Ia menekankan bahwa aspek keselamatan merupakan fondasi utama dalam setiap operasi udara. Tanpa sistem keselamatan yang kuat, kesiapan operasional dan keberhasilan pelaksanaan misi tidak akan dapat dicapai secara optimal.
“Keselamatan merupakan bagian yang tidak terpisahkan dari kesiapan operasi dan keberhasilan pelaksanaan tugas. Keselamatan dibangun melalui regulasi yang kuat, personel yang kompeten, alutsista yang laik, penerapan manajemen risiko yang efektif, serta budaya keselamatan yang terus ditingkatkan,” ujarnya.
Dalam forum tersebut, kedua delegasi mendiskusikan berbagai strategi untuk meningkatkan keselamatan penerbangan militer. Salah satu pembahasan utama adalah penerapan pendekatan proaktif dan prediktif dalam mengidentifikasi potensi risiko sebelum berkembang menjadi insiden.
Selain itu, kedua pihak juga bertukar pandangan mengenai penguatan implementasi Safety Management System (SMS) sebagai kerangka utama dalam pengelolaan keselamatan penerbangan secara menyeluruh.
Pemanfaatan teknologi digital turut menjadi perhatian. TNI AU dan Russian Armed Forces membahas digitalisasi sistem pelaporan keselamatan, analisis data berbasis teknologi, serta pengembangan predictive risk management yang memungkinkan identifikasi potensi bahaya melalui pemanfaatan data historis dan analisis tren.
Pembahasan juga mencakup integrasi data keselamatan secara berkelanjutan agar proses evaluasi terhadap potensi risiko dapat dilakukan secara lebih cepat, akurat, dan komprehensif.
Tidak hanya menyentuh aspek teknologi, kedua institusi turut menyoroti pentingnya peningkatan kualitas sumber daya manusia. Kompetensi personel dinilai menjadi faktor krusial dalam menjaga standar keselamatan penerbangan, mulai dari tahap perencanaan, pelaksanaan operasi, hingga evaluasi pascamisi.

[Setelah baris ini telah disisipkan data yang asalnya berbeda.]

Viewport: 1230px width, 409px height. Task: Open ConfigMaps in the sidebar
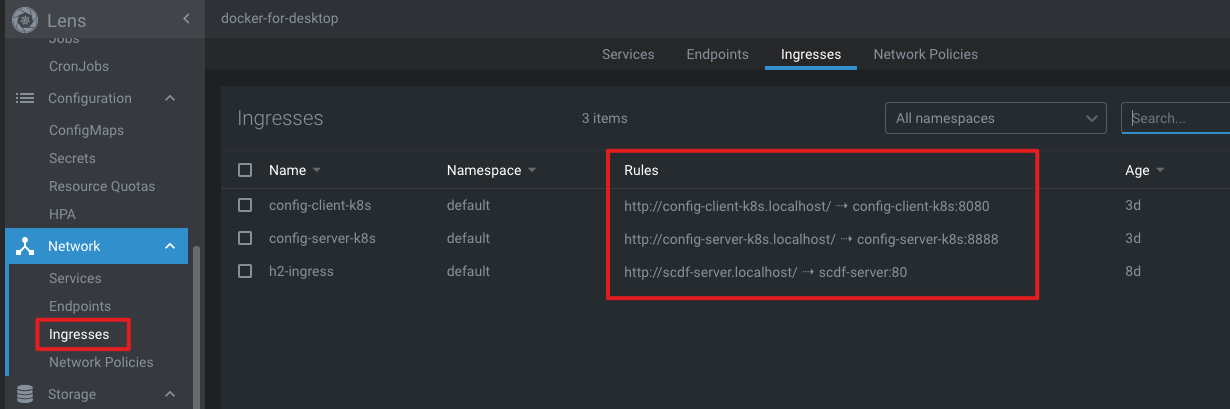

Kolaborasi ini diharapkan menjadi awal dari kerja sama yang lebih luas antara TNI AU dan Russian Armed Forces di bidang keselamatan penerbangan militer. Melalui pertukaran pengalaman dan penguatan sistem keselamatan, kedua pihak berupaya meningkatkan profesionalisme sekaligus meminimalkan risiko dalam setiap pelaksanaan operasi udara.
Inisiatif tersebut juga mencerminkan komitmen TNI AU untuk terus mengadopsi praktik-praktik terbaik di tingkat internasional sebagai bagian dari upaya membangun budaya keselamatan yang berkelanjutan serta mendukung kesiapan operasi Angkatan Udara di masa mendatang.